WORK REQUIRED — Below is a block of records; repeat all of them exactly.

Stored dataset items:
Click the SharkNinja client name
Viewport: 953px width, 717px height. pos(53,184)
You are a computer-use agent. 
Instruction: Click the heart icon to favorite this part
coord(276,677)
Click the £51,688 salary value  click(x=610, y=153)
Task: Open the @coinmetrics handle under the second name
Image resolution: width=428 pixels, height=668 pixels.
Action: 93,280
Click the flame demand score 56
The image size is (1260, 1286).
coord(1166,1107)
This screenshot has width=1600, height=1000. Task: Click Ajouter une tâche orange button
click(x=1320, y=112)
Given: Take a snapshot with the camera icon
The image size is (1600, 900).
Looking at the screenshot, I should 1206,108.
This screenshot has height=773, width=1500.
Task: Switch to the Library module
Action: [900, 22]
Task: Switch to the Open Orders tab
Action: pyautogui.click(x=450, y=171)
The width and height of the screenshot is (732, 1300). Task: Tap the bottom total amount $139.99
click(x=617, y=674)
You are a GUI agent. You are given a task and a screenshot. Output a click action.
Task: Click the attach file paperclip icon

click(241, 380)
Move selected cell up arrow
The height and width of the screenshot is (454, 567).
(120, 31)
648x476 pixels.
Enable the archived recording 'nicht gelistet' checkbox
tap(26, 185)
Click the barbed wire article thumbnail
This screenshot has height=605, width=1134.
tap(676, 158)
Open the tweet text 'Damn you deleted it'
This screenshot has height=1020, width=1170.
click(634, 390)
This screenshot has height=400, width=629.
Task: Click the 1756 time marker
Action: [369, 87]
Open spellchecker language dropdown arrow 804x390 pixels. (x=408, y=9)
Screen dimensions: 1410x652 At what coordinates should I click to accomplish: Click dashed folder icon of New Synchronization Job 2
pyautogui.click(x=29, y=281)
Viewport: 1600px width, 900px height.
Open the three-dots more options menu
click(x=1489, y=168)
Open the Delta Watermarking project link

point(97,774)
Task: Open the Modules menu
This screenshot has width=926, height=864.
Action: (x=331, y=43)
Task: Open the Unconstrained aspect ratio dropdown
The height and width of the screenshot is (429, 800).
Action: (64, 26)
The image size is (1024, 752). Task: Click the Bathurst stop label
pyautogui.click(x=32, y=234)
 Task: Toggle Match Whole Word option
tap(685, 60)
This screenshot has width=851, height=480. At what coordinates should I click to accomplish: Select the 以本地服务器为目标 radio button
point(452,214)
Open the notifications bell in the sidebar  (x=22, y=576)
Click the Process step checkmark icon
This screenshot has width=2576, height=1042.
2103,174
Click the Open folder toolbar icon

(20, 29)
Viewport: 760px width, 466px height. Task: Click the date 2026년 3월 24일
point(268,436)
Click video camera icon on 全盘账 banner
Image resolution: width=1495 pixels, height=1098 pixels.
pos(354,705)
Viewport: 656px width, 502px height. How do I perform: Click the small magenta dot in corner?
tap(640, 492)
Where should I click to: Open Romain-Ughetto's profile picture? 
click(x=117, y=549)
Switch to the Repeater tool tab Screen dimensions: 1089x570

YOUR SOLUTION —
Click the SharkNinja client name
Viewport: 953px width, 717px height. pos(53,184)
You are a computer-use agent. 
Instruction: Click the heart icon to favorite this part
coord(276,677)
Click the £51,688 salary value  click(x=610, y=153)
Task: Open the @coinmetrics handle under the second name
Image resolution: width=428 pixels, height=668 pixels.
Action: 93,280
Click the flame demand score 56
The image size is (1260, 1286).
coord(1166,1107)
This screenshot has width=1600, height=1000. Task: Click Ajouter une tâche orange button
click(x=1320, y=112)
Given: Take a snapshot with the camera icon
The image size is (1600, 900).
Looking at the screenshot, I should 1206,108.
This screenshot has height=773, width=1500.
Task: Switch to the Library module
Action: [900, 22]
Task: Switch to the Open Orders tab
Action: pyautogui.click(x=450, y=171)
The width and height of the screenshot is (732, 1300). Task: Tap the bottom total amount $139.99
click(x=617, y=674)
You are a GUI agent. You are given a task and a screenshot. Output a click action.
Task: Click the attach file paperclip icon

click(241, 380)
Move selected cell up arrow
The height and width of the screenshot is (454, 567).
(120, 31)
648x476 pixels.
Enable the archived recording 'nicht gelistet' checkbox
tap(26, 185)
Click the barbed wire article thumbnail
This screenshot has height=605, width=1134.
tap(676, 158)
Open the tweet text 'Damn you deleted it'
This screenshot has height=1020, width=1170.
click(634, 390)
This screenshot has height=400, width=629.
Task: Click the 1756 time marker
Action: [369, 87]
Open spellchecker language dropdown arrow 804x390 pixels. (x=408, y=9)
Screen dimensions: 1410x652 At what coordinates should I click to accomplish: Click dashed folder icon of New Synchronization Job 2
pyautogui.click(x=29, y=281)
Viewport: 1600px width, 900px height.
Open the three-dots more options menu
click(x=1489, y=168)
Open the Delta Watermarking project link

point(97,774)
Task: Open the Modules menu
This screenshot has width=926, height=864.
Action: (x=331, y=43)
Task: Open the Unconstrained aspect ratio dropdown
The height and width of the screenshot is (429, 800).
Action: (64, 26)
The image size is (1024, 752). Task: Click the Bathurst stop label
pyautogui.click(x=32, y=234)
 Task: Toggle Match Whole Word option
tap(685, 60)
This screenshot has width=851, height=480. At what coordinates should I click to accomplish: Select the 以本地服务器为目标 radio button
point(452,214)
Open the notifications bell in the sidebar  (x=22, y=576)
Click the Process step checkmark icon
This screenshot has width=2576, height=1042.
2103,174
Click the Open folder toolbar icon

(20, 29)
Viewport: 760px width, 466px height. Task: Click the date 2026년 3월 24일
point(268,436)
Click video camera icon on 全盘账 banner
Image resolution: width=1495 pixels, height=1098 pixels.
pos(354,705)
Viewport: 656px width, 502px height. How do I perform: Click the small magenta dot in corner?
tap(640, 492)
Where should I click to: Open Romain-Ughetto's profile picture? 
click(x=117, y=549)
Switch to the Repeater tool tab Screen dimensions: 1089x570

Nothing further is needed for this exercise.